Do the math: a $600 million shortfall in needed park repairs vs. $255 million a day spent in Iraq. By ending Bush's folly, we could immediately solve the park problem and begin solving many others.

So the issues certainly are related. Money spent on one thing is money not spent on another.

Here's the source for the $255 million figure:

How much is the war in Iraq costing us?

[Y]ou’ve got several comprehensive studies to choose from. One of the most up-to date comes from the National Priorities Project, and Amherst-Mass.-based group that tracks the impact of federal spending on local communities. Using a “top-down” calculation based on U.S. budget appropriations, the group estimates the total money spent or allocated comes to about $255 million per day, or a little less than $1.8 billion a week. That figure includes both military and non-military spending on things like reconstruction.

Rob said...

I'm glad you said Bush's tax cuts have "coincided" with increased revenues. Since there's no link between the two, that was an excellent choice of words.

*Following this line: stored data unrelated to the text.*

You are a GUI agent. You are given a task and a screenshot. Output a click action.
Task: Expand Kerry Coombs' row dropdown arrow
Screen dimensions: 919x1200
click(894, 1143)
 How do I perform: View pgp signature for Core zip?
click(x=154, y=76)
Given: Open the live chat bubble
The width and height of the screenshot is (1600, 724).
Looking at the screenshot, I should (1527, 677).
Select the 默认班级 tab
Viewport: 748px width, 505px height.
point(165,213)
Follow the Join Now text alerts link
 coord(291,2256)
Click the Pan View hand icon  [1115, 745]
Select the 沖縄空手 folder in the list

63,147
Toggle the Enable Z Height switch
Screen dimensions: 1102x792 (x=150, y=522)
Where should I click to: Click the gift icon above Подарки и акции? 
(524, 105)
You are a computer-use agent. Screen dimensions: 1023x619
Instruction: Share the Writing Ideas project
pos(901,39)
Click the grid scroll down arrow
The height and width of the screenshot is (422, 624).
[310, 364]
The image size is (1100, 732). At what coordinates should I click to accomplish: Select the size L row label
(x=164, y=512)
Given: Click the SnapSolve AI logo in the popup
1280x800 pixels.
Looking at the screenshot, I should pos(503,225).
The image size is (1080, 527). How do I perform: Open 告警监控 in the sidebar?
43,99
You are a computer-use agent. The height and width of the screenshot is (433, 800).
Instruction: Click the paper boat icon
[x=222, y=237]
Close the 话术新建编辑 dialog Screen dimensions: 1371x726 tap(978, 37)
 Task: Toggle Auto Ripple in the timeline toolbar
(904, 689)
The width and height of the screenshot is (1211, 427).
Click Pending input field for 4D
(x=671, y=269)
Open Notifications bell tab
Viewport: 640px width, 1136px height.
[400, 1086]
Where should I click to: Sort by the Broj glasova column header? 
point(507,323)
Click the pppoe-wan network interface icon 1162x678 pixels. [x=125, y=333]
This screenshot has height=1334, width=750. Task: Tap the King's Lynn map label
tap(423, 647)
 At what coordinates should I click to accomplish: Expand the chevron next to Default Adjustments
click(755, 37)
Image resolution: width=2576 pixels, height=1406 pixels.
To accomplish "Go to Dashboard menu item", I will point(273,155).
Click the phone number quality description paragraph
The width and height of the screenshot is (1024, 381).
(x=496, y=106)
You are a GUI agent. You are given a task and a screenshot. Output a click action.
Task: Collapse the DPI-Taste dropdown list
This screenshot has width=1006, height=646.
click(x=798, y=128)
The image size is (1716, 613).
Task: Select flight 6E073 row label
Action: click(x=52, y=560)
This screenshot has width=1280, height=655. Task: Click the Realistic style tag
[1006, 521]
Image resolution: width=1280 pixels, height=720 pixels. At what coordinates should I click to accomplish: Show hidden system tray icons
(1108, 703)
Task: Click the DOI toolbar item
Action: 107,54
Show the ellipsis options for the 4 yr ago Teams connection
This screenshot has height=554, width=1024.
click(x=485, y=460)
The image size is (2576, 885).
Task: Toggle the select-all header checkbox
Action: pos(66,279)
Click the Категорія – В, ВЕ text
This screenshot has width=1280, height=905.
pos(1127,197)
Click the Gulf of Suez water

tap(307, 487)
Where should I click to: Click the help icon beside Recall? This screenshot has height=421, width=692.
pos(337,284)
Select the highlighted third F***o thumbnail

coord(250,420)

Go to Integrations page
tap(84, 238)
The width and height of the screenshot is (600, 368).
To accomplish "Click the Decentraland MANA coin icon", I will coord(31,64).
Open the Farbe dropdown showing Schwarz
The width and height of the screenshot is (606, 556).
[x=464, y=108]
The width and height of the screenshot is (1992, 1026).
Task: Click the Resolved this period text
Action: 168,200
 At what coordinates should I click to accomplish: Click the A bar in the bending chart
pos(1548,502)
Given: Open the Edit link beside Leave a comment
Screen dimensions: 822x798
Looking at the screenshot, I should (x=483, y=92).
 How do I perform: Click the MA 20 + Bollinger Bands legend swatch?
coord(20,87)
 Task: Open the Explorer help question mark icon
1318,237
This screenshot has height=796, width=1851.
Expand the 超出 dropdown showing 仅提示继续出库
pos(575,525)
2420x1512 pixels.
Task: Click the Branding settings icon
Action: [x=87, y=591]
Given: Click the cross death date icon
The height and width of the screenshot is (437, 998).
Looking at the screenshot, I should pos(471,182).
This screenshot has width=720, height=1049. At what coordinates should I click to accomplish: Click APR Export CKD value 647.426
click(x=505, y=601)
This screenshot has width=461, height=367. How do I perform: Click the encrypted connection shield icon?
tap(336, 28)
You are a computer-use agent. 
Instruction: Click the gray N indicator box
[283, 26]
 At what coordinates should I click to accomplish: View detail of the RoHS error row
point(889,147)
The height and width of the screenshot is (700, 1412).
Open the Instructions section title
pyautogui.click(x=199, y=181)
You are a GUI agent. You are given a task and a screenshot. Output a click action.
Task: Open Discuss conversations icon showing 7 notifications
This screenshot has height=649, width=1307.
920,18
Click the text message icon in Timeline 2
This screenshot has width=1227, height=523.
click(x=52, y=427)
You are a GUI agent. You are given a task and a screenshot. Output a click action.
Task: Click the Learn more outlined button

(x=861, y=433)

In fact, there's little or no evidence that tax cuts lead to increased revenues. Here are some postings on the subject:

Myth: Tax cuts increase tax collections.
Fact: Tax cuts decrease tax collections.


There is no evidence whatsoever that tax cuts increase tax collections. Almost always, tax cuts have seen tax collections fall in the following years; tax hikes have seen tax collections rise in the following years.

Wall Street Journal recycles supply side nonsense

Those wacky editors at the Wall Street Journal are still peddling the supply-side nostrums that every respectable economist disavows. In an editorial today, they trumpet the recent decline in the federal budget deficit as vindicating President Bush's tax cuts.

This is wildly dishonest--tax revenues haven't grown! As the Center on Budget and Policy Priorities points out, they're down significantly from projections.

Do tax cuts ever raise revenues?

[I]t's awfully hard to imagine any cut in current tax rates (or the rates that were prevailing when George Bush took office in 2001) that would pay for itself.